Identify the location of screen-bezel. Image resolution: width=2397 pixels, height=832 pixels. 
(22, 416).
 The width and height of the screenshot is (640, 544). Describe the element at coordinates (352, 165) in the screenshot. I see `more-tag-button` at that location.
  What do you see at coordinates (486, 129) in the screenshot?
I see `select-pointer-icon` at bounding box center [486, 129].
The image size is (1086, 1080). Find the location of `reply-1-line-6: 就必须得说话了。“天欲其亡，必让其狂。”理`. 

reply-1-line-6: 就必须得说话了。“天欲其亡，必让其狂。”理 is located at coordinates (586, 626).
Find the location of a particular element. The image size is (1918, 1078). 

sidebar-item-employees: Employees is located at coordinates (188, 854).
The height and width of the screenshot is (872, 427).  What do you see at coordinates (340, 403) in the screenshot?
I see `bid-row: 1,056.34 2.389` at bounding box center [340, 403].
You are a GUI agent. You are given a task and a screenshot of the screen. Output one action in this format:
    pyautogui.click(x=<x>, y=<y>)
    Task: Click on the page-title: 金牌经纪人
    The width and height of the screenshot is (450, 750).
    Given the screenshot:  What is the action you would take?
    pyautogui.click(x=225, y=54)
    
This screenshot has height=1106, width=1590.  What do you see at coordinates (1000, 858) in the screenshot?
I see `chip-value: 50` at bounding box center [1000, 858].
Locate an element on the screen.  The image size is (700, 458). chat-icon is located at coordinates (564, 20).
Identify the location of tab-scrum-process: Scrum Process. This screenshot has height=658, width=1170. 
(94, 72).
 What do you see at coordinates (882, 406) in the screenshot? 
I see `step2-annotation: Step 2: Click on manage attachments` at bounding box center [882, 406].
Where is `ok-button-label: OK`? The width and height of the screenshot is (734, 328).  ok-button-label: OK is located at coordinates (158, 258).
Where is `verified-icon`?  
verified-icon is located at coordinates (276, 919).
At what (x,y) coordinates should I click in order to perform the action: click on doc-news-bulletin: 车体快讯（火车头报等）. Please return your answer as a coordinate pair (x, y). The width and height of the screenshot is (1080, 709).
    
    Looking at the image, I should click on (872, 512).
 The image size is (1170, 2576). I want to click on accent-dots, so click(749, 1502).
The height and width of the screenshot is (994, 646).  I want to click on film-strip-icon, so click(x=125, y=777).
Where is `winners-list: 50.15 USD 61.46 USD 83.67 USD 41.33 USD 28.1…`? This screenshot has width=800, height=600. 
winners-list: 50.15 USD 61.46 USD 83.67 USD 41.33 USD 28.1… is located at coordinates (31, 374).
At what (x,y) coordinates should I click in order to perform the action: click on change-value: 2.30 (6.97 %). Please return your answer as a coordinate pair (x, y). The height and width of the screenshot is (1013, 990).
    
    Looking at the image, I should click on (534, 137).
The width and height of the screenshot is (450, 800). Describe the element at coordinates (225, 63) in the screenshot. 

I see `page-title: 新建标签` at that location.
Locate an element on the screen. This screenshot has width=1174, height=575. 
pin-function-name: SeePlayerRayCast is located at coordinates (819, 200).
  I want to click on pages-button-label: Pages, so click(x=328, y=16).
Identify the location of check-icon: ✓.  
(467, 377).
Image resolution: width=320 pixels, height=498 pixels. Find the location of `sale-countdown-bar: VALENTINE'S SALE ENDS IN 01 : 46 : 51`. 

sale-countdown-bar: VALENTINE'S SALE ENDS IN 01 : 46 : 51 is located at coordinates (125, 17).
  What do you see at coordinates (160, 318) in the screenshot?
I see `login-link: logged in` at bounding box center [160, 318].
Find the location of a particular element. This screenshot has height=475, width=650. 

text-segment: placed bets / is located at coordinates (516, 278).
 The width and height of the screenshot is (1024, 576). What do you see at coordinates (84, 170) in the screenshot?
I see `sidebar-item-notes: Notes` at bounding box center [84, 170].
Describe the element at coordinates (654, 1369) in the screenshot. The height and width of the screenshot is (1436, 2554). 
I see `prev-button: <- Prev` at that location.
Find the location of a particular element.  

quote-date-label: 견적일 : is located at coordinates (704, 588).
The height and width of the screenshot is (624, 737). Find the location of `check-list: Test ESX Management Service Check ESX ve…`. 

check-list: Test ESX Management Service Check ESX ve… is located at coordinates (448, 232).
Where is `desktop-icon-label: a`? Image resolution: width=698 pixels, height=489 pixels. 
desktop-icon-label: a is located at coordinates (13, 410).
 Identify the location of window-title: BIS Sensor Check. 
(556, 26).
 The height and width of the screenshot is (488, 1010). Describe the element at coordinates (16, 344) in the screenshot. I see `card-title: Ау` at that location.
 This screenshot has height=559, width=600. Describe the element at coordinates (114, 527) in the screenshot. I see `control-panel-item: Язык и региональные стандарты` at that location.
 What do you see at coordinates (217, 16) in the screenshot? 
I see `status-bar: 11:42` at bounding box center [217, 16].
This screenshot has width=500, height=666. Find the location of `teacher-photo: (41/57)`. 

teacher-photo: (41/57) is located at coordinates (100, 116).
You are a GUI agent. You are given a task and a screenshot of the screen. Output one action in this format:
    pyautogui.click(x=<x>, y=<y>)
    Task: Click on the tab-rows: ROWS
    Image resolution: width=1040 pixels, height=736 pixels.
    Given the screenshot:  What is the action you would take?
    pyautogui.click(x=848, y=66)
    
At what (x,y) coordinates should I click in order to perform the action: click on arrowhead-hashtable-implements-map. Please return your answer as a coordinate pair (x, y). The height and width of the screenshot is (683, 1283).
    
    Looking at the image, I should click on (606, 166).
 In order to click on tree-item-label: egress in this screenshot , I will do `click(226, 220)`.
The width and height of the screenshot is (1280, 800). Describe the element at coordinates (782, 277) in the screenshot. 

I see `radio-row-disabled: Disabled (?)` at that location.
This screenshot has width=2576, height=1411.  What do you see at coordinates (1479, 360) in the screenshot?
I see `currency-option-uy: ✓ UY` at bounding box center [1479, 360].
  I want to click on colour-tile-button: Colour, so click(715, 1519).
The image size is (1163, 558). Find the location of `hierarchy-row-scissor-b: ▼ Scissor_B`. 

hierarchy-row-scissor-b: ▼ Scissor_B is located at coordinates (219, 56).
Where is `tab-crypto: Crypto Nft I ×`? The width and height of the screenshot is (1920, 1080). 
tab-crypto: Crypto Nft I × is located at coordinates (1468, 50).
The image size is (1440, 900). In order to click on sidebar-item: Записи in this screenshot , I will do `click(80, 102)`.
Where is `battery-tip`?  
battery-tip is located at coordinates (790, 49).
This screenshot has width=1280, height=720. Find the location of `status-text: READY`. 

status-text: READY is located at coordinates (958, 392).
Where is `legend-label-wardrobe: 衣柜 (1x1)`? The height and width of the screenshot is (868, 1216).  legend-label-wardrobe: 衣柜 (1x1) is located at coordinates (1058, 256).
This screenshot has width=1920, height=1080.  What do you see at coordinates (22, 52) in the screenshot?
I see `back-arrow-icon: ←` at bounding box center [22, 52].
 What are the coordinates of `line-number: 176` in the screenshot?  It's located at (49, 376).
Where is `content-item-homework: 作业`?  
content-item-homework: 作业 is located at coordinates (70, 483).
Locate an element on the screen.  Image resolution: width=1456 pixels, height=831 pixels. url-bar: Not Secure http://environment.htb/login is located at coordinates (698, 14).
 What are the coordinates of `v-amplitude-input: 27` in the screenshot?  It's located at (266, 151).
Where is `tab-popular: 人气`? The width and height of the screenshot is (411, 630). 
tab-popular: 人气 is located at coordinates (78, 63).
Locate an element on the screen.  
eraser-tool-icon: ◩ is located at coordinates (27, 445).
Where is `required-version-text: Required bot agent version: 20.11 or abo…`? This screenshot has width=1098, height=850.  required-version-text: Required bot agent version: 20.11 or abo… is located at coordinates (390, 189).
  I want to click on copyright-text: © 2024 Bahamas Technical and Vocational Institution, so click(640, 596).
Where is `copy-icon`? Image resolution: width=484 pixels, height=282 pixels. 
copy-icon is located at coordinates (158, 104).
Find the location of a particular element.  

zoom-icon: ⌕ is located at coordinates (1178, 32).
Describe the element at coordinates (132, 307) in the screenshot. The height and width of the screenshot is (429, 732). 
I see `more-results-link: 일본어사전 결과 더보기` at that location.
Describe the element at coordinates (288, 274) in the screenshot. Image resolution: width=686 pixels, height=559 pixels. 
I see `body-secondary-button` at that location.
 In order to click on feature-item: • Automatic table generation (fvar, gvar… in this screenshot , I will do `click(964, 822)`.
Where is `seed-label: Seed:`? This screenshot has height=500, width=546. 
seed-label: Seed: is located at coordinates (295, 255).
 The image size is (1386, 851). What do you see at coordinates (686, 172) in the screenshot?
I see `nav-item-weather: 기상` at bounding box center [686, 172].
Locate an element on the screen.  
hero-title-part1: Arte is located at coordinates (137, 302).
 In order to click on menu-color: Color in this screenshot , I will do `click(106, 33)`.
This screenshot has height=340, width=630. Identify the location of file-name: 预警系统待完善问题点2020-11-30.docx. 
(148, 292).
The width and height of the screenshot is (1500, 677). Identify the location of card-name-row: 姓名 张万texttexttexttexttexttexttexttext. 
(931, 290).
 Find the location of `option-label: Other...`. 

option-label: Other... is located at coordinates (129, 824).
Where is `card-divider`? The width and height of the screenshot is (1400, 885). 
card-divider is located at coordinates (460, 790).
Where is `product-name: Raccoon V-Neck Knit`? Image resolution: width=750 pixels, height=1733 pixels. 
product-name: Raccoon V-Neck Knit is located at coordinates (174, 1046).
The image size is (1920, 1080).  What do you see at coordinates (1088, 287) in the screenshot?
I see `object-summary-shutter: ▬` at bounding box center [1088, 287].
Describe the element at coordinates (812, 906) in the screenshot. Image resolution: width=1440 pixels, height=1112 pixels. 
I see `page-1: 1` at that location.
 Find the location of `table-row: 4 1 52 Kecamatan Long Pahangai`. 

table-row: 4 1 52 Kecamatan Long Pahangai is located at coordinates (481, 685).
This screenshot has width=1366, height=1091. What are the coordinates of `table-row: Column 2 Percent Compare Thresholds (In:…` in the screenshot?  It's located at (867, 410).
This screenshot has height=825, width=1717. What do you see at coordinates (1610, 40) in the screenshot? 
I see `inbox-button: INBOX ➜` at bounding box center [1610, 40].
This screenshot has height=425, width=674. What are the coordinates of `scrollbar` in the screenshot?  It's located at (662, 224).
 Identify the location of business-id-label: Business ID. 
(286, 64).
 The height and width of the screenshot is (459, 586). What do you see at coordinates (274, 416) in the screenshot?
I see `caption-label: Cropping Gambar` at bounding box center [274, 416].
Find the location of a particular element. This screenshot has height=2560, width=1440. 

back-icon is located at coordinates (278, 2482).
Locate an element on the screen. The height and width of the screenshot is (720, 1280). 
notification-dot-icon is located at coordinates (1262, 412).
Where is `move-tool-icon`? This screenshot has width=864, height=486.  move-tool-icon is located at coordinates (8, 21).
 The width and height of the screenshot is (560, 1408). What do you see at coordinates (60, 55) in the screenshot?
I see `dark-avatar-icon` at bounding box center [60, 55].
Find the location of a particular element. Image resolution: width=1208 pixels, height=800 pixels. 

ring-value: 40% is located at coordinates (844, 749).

----------

Copy out the data above word for word, covering the stretch from the line containing "coordinates (698, 14)." through the line containing "I want to click on copyright-text: ©".

Locate an element on the screen.  Image resolution: width=1456 pixels, height=831 pixels. url-bar: Not Secure http://environment.htb/login is located at coordinates (698, 14).
 What are the coordinates of `v-amplitude-input: 27` in the screenshot?  It's located at (266, 151).
Where is `tab-popular: 人气`? The width and height of the screenshot is (411, 630). 
tab-popular: 人气 is located at coordinates (78, 63).
Locate an element on the screen.  
eraser-tool-icon: ◩ is located at coordinates (27, 445).
Where is `required-version-text: Required bot agent version: 20.11 or abo…`? This screenshot has width=1098, height=850.  required-version-text: Required bot agent version: 20.11 or abo… is located at coordinates (390, 189).
  I want to click on copyright-text: © 2024 Bahamas Technical and Vocational Institution, so click(640, 596).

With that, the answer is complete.